Is everybody and her brother online dating? I mean, okay, I know a couple of people who have met peeps online and found LOVE. At least I hope it’s love. It’s just all so weird to me. Can someone please explain this thing? What happened to the good old days when you walked into a bar…okay, maybe not a bar — bad example (that’s not looking for love, anyway.) — the good ole days when you just happened to see someone you liked, looked at their hand to ensure they weren’t wearing a ring (not that that seems to matter much these days), walked up to them and said hello, or a ‘love on aisle 9’ sort of thing or the produce section of your supermarket, like, “Hey baby, I dig your melons,” I mean, “Hey, miss? How can I tell if this melon is ripe?” *ahem* (*NOTE TO PERVS* Please don’t ever use that first question. You will get slapped. Hard. And deservedly so.) I joke because I’ve heard some crappy lines and they all make me nauseous.

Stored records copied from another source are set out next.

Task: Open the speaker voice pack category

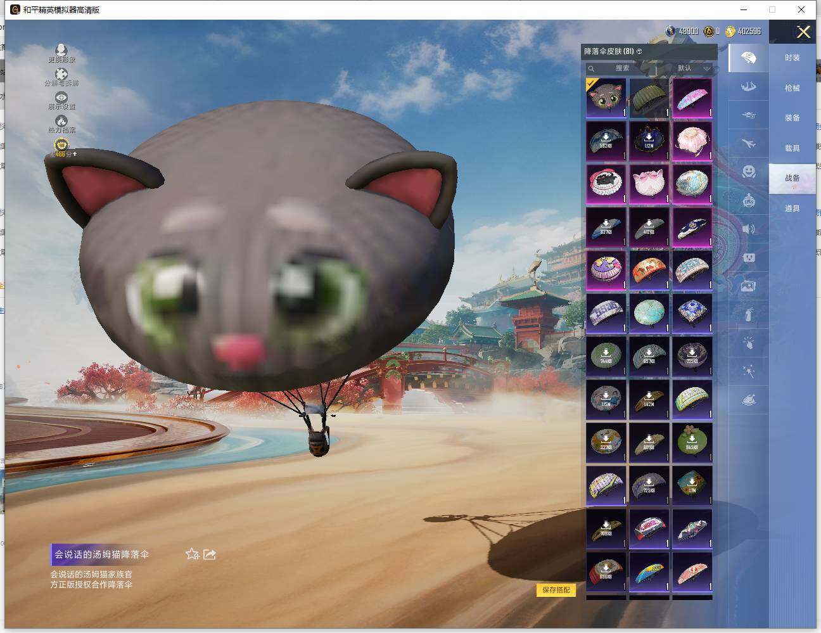Action: pos(748,229)
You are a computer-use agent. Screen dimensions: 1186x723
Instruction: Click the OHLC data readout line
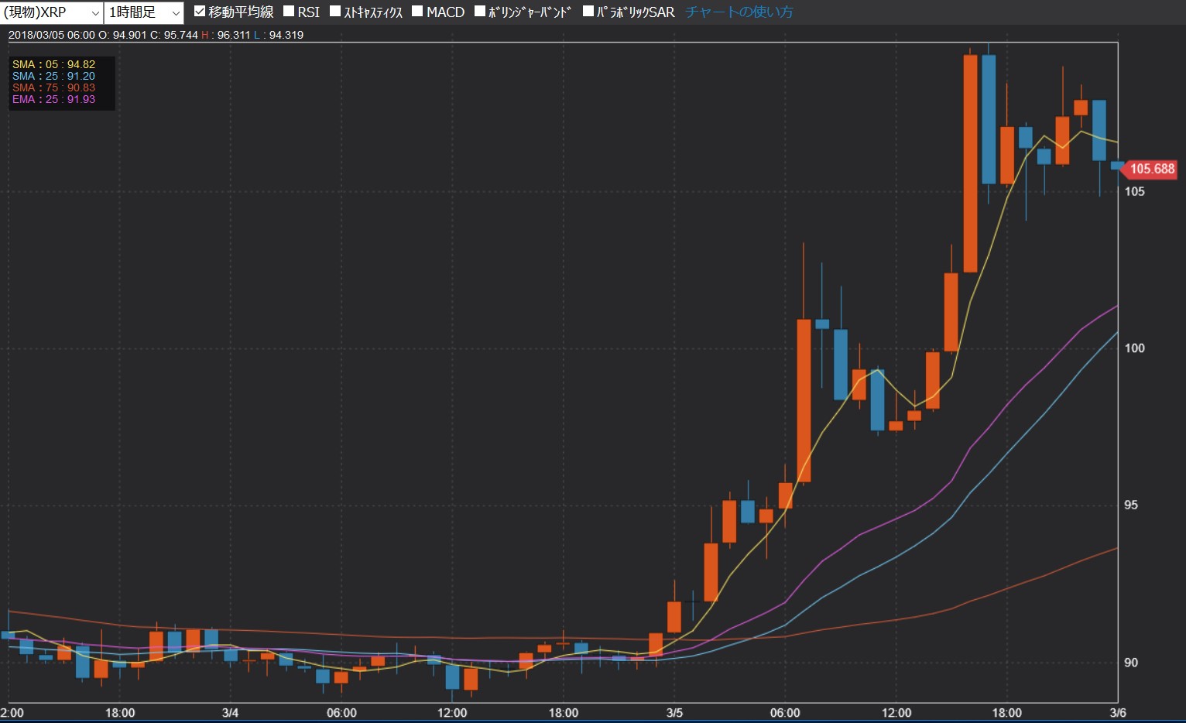pyautogui.click(x=156, y=35)
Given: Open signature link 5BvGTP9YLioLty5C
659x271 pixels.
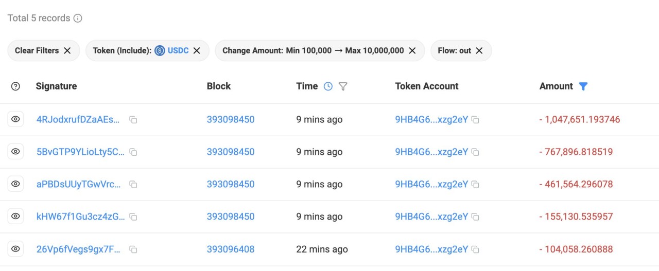Looking at the screenshot, I should click(80, 152).

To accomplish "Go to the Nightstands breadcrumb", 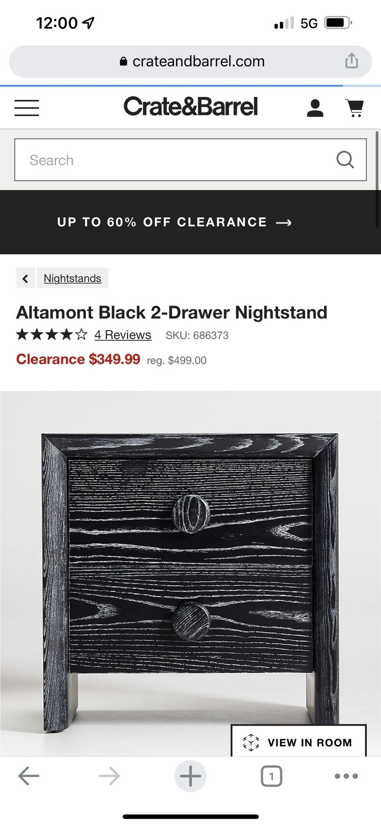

These days, the peeps are not only looking for love on aisle 9 (you should see what these girls are wearing to WalMart — they should be entertaining from a street corner somewhere), they are looking for love in the bars (at least for the night), and everywhere you go online.

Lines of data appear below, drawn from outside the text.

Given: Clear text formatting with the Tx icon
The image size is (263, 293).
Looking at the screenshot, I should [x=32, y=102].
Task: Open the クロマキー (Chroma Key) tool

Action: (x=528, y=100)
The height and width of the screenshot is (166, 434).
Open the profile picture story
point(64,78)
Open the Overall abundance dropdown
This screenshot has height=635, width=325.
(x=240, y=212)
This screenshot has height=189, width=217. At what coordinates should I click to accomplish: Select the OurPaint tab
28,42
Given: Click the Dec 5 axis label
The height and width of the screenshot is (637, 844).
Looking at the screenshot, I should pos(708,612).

I have to say, I’m either a little slow or extremely old fashioned or clueless altogether. I’m so over being flirted with online — sick to death of it, really. Honestly, if you are in another country, buddy, or another state, it’s not really feasible for us to date over the net, so why even flirt?
I realize I am a southern gal and a country girl and I admit to being old fashioned. I actually think these are good qualities. Where are the gents? Are they all gone? I don’t want some crazy stalker creeper dude from another state or country telling me how beautiful I am or asking how old I am or… Just tell me if I’m being unreasonable here.

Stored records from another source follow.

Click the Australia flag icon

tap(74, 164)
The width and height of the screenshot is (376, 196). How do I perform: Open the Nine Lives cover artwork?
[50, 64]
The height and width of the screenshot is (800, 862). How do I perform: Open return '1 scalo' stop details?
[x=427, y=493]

I guess I’m from the old school where you actually try to get to know somebody, you know? Someone that you can actually spend time with, in person, someone who can become your friend and you get to know them on a deeper level, rather than skin deep kind of crap. I’m so over the face thing. Outward beauty means squat to me. Okay, not 100% true, but 50% true. Thing is, usually, if the guy is hot, he knows it and he’s in love with himself too much to get to know anybody else on a romantic level.
Looks. It’s not lasting, anyway. Everybody gets all wrinkled up and distorted looking after a while, so why care about outward beauty? I know, initially, it’s a turn on and all but for me, if a guy can make me laugh, it makes him look sexy. If he is compassionate and kind hearted (not a girly man or a mama’s boy — just a good soul, ya know?), it shows in his face, in his eyes. Where are these guys? Are all the good ones gone? Are they all spoken for? I certainly cannot find any in Mississippi.
No, I’m not looking for love if you live in another country or another state, so stop flirting. I just don’t get it, okay? However, if you are looking for peeps to be friends with, I’m all for it. Friends only! Don’t tell me how pretty I am. Don’t call me ‘dear.’ Etc. If you are crushing, get over it. Because I ain’t crushing on anybody that lives outside of my surrounding cities. It’s just too weird for me.
Somebody, please, explain to me this whole fascination and new online dating trend? Yes, I get it’s not that new. It just feels new because I’ll never get used to it.
Just once, I would love to be flirted with in the book store. Best place ever. Or the coffee house. Ah yes, love over coffee beans sounds like a treat.